## Problem
Only the lines from the one containing "Click the downvote" through the last line of the listing are to be given again, exactly as they appear.

(Data in this exercise begins)

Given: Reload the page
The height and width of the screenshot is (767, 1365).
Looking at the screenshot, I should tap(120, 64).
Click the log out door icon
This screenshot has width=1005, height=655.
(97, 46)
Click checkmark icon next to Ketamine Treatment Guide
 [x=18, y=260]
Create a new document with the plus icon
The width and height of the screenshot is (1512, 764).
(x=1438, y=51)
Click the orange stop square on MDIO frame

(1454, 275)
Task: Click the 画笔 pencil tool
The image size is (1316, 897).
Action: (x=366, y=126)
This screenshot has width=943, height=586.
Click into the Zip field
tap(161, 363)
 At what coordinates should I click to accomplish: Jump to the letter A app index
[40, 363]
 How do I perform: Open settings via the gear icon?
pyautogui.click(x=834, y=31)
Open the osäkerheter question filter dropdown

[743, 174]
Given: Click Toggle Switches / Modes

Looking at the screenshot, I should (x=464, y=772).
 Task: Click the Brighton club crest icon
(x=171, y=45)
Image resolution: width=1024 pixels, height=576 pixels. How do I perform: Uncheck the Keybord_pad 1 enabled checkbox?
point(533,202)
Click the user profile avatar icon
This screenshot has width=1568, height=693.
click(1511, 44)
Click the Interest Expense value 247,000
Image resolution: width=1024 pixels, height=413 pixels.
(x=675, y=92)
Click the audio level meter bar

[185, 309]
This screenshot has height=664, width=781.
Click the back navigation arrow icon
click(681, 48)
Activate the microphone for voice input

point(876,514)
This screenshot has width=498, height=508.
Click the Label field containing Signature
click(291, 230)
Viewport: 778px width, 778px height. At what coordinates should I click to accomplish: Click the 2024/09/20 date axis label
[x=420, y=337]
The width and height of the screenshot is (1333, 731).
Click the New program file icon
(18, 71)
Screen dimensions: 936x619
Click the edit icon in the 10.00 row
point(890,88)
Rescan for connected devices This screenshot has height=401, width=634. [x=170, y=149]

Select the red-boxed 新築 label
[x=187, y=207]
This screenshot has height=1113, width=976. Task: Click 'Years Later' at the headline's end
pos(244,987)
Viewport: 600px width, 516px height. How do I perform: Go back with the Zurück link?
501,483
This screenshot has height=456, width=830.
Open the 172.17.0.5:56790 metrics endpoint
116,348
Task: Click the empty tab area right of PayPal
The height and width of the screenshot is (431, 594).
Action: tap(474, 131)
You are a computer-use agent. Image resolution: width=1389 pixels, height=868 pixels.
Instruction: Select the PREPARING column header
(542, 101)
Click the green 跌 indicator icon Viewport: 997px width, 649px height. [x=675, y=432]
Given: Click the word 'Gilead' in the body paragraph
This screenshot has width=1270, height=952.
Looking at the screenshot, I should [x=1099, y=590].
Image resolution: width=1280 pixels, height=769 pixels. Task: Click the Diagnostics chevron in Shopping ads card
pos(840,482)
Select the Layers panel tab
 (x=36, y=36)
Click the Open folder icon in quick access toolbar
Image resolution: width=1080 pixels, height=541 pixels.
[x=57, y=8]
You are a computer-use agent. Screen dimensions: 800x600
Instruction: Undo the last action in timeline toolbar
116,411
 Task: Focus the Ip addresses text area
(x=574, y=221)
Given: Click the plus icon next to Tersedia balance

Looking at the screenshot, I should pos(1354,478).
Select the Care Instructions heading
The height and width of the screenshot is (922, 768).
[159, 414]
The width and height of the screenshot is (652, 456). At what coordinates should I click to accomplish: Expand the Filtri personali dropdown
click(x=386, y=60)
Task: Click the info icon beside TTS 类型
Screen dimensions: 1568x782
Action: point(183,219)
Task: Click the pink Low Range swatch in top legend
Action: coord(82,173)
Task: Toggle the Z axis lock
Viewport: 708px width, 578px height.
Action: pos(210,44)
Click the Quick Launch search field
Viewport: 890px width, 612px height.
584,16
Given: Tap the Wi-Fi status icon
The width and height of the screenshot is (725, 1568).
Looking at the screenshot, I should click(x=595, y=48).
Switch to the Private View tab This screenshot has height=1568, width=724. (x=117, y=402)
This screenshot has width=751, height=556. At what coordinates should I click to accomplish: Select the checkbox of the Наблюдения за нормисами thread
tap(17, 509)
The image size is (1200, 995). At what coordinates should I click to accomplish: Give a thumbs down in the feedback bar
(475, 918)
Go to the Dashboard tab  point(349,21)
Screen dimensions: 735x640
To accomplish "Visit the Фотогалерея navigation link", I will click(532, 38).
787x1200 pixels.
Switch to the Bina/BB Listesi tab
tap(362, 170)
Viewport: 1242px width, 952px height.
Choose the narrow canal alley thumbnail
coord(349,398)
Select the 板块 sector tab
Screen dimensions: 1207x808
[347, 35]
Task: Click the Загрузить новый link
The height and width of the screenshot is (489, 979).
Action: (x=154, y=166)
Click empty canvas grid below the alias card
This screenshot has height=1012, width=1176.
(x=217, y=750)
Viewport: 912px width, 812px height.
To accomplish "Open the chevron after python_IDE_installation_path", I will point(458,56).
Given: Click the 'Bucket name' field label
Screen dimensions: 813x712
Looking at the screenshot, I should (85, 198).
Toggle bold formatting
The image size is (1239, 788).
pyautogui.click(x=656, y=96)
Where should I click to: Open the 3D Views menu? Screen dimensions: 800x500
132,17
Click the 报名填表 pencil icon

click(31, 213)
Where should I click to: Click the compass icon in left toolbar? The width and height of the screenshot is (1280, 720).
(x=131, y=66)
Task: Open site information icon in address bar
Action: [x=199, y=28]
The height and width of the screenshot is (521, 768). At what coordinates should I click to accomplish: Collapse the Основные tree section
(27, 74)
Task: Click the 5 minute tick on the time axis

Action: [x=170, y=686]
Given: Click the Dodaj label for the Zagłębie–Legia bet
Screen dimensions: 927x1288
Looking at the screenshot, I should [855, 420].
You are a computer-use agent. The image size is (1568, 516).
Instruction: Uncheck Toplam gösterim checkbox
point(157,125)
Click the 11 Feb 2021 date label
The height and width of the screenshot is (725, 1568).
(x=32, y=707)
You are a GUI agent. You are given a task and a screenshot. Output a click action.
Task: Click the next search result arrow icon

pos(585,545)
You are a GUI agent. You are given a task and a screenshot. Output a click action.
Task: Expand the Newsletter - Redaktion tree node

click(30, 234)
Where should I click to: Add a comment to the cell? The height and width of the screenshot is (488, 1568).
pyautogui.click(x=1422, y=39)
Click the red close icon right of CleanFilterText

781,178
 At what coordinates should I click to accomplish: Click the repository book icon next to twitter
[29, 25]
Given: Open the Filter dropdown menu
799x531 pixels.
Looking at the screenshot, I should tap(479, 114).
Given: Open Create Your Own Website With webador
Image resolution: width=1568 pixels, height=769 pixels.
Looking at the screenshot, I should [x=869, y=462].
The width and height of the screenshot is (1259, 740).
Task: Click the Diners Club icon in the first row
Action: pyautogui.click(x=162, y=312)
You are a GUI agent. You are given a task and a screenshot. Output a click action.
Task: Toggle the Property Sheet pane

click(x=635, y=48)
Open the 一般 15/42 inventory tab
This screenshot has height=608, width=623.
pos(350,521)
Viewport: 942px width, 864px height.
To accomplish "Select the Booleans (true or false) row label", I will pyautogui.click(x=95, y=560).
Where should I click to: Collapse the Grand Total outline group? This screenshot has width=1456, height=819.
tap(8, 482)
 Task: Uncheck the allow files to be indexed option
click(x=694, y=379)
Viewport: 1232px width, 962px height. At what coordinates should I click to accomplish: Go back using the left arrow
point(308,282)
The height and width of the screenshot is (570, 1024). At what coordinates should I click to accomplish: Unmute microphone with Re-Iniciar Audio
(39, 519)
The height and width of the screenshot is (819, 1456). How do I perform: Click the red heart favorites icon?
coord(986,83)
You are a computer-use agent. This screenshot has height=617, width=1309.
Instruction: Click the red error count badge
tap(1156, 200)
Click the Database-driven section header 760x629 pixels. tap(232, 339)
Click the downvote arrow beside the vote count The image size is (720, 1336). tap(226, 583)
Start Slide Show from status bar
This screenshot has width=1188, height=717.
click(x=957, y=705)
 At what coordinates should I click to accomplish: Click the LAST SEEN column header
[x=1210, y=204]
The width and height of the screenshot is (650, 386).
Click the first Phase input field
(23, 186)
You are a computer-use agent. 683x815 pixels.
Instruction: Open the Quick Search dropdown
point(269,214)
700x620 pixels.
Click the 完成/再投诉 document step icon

(Data in this exercise ends)

## Exercise answer
Click the downvote arrow beside the vote count The image size is (720, 1336). tap(226, 583)
Start Slide Show from status bar
This screenshot has width=1188, height=717.
click(x=957, y=705)
 At what coordinates should I click to accomplish: Click the LAST SEEN column header
[x=1210, y=204]
The width and height of the screenshot is (650, 386).
Click the first Phase input field
(23, 186)
You are a computer-use agent. 683x815 pixels.
Instruction: Open the Quick Search dropdown
point(269,214)
700x620 pixels.
Click the 完成/再投诉 document step icon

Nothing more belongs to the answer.